Lawful Type Classes

lawful-typeclasses is a library designed to provide a way of asserting the behavior of your JavaScript classes.

"Lawful" here refers to a characteristic of principled type classes.

What it does

This library allows you to define two things: classes and instances. Perhaps a bit confusedly, classes are JavaScript objects and instances are JavaScript classes.

We'll be referring to the JavaScript classes that implement the behavior of a type class (and are thus instances of that class) as constructors and to the instances of those JavaScript classes as instance values.

What this library then allows you to do is to check if every constructor follows the rules defined in their classes, so that you are able to modularize your tests in a neat way.

Classes

A class is what defines the behavior that you want your instances to conform to.

For example, let's say that you want to define a class of things that can be added:

// We use a builder because it allows for type inferences that would not be
// possible with simple parameters.

// The class is named "Addable". this will be used in error messages.
const addable = new ClassBuilder('Addable')
  // In this example, we are using TypeScript, so we need to specify the type
  // of the objects we want to test. This should be one or more interfaces, for
  // composability. If, and only if you are not using static typing, this may
  // be omitted.
  .withType<Addable & Eq>()
  // Next, we define the properties we expect our instances to have.
  // We'll start out by using the `all` function to say that, in order to
  // be an Addable, the constructor must obey all of the following laws
  // (not just any).
  .withLaws(
    all(
      // Using named functions is not necessary, but it helps to improve error
      // messages.
      // Each parameter to an `obey` function will be a value generated by the
      // Generator, which we will go over shortly. Your function may ask for as
      // many as it wants, and the system will take care of providing them.
      obey(function commutativity(x, y) {
        // `x` and `y` will have type `Addable & Eq`, as we defined above.
        const a = x.add(y)
        const b = y.add(x)

        return a.equals(b)
      }),
      obey(function associativity(x, y, z) {
        const a = x.add(y.add(z))
        const b = x.add(y).add(z)

        return a.equals(b)
      }),
    ),
  )
  .build()

But, as you might have seen, we also expect our instances to implement an #equals method.

We could make use of another class:

const eq = new ClassBuilder('Eq')
  .withType<Eq>()
  .withLaws(
    obey(function reflexivity(x) {
      return x.equals(x)
    }),
  )
  .build()

And then the Addable class may extend Eq, meaning that, in order to be an instance of Addable, the constructor must also be an instance of Eq:

const addable = new ClassBuilder('Addable')
  // We don't need to specify the types of parent classes. They will be inferred.
  .withType<Addable>()
  .withParents(eq)
  // Laws will expect `Addable & Eq` just the same.
  .withLaws(/* ... */)
  .build()

Instances

Instances are JavaScript sets of values that behave according to some (type) class.

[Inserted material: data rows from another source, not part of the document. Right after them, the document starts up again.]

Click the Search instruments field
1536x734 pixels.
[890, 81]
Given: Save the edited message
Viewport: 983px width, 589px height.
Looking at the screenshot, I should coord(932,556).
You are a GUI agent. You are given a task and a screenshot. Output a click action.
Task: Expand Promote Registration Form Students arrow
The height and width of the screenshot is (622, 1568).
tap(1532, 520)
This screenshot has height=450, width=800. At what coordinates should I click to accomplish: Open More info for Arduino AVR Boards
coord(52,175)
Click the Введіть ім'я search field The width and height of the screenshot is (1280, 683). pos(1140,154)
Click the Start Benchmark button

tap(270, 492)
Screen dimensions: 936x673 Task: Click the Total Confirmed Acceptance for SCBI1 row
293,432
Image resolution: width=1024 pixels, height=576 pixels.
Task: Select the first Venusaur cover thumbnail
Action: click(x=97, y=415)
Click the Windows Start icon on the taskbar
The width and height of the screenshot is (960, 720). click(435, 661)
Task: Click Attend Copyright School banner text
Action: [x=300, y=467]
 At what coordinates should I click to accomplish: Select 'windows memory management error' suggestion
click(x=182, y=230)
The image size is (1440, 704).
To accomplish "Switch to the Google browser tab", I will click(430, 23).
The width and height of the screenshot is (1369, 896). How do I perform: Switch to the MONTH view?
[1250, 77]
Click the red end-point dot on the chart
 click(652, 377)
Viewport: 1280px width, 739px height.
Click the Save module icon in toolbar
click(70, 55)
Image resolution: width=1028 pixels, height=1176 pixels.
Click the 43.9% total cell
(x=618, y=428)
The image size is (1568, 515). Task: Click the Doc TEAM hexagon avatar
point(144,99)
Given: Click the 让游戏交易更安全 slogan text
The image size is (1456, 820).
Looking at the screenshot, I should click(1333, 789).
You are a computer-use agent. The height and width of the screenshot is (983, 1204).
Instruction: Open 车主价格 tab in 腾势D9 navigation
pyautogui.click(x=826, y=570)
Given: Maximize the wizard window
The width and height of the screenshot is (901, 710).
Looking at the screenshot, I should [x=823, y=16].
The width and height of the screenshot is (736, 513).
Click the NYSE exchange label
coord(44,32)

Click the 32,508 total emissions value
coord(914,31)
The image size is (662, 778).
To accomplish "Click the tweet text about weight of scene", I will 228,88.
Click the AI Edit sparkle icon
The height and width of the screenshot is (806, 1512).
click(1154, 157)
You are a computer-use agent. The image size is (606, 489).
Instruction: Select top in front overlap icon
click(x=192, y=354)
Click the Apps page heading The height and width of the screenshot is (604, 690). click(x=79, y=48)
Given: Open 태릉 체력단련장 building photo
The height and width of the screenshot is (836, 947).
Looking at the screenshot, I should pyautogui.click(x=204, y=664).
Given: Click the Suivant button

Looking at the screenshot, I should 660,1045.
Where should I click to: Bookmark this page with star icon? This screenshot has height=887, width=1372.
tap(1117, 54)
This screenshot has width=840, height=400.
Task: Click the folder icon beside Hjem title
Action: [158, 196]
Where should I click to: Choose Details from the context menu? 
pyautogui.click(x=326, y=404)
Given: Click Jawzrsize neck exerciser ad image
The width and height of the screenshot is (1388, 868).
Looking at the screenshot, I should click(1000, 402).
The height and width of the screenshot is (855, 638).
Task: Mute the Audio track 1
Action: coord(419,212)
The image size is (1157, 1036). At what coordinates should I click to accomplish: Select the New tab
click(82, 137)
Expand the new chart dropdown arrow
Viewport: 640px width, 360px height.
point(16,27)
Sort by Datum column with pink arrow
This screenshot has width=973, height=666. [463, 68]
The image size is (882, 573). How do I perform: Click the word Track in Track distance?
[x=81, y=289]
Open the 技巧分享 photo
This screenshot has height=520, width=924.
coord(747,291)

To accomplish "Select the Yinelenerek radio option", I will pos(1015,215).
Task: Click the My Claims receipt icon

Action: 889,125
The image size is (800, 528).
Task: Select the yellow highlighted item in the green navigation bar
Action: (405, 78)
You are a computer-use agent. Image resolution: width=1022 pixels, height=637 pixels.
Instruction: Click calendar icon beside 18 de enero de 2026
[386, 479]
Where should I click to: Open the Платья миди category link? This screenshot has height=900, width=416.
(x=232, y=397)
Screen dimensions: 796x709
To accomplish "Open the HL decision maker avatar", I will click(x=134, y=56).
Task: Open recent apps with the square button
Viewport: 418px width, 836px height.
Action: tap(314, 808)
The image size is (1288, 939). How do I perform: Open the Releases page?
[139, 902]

Let's start with the following:

class Number {
  constructor(public readonly n: number) {}

  equals(other: Number): boolean {
    return this.n === other.n
  }

  add(other: Number): Number {
    return new Number(this.n + other.n)
  }
}

In order to declare it as an instance of something, you must provide a way of generating values from it. These are the values that will be used for testing. (See How it works)

There are two ways of doing that:

// You may ask for as many parameters as you want, and to each one will be
// assigned a random number between 0 and 1 (inclusive).
// From these numbers you may generate an instance of your constructor.
// The name is used for error reporting.
const gen = continuous('Number', (n) => new Number(n))

// Note that, to increase the likelihood of catching edge cases, sometimes the
// generated numbers will be all 0s or 1s.

// Testing values will be sampled from the given array.
const gen = discrete('Number', [new Number(0), new Number(1), new Number(2)])

// This method would be more useful if we had a finite number of possible
// values, which is not the case.

And then you only need to call instance with the correct parameters and the validators will run. You should call this at some point in your tests.

// will throw an Error if it fails
instance(addable, gen)

Additionally, you may specify how many times each law will be tested (The default is 15 times):

instance(addable, gen, { sampleSize: 10 })

When instance is called, a sample of random instance values will be created using your provided generator, and each class property will be tested using those. If any of the laws fails to be asserted, an error is thrown, and you may be sure that the constructor in question is not an instance of the class you declared.

In case it passes, you may have a high confidence that it is.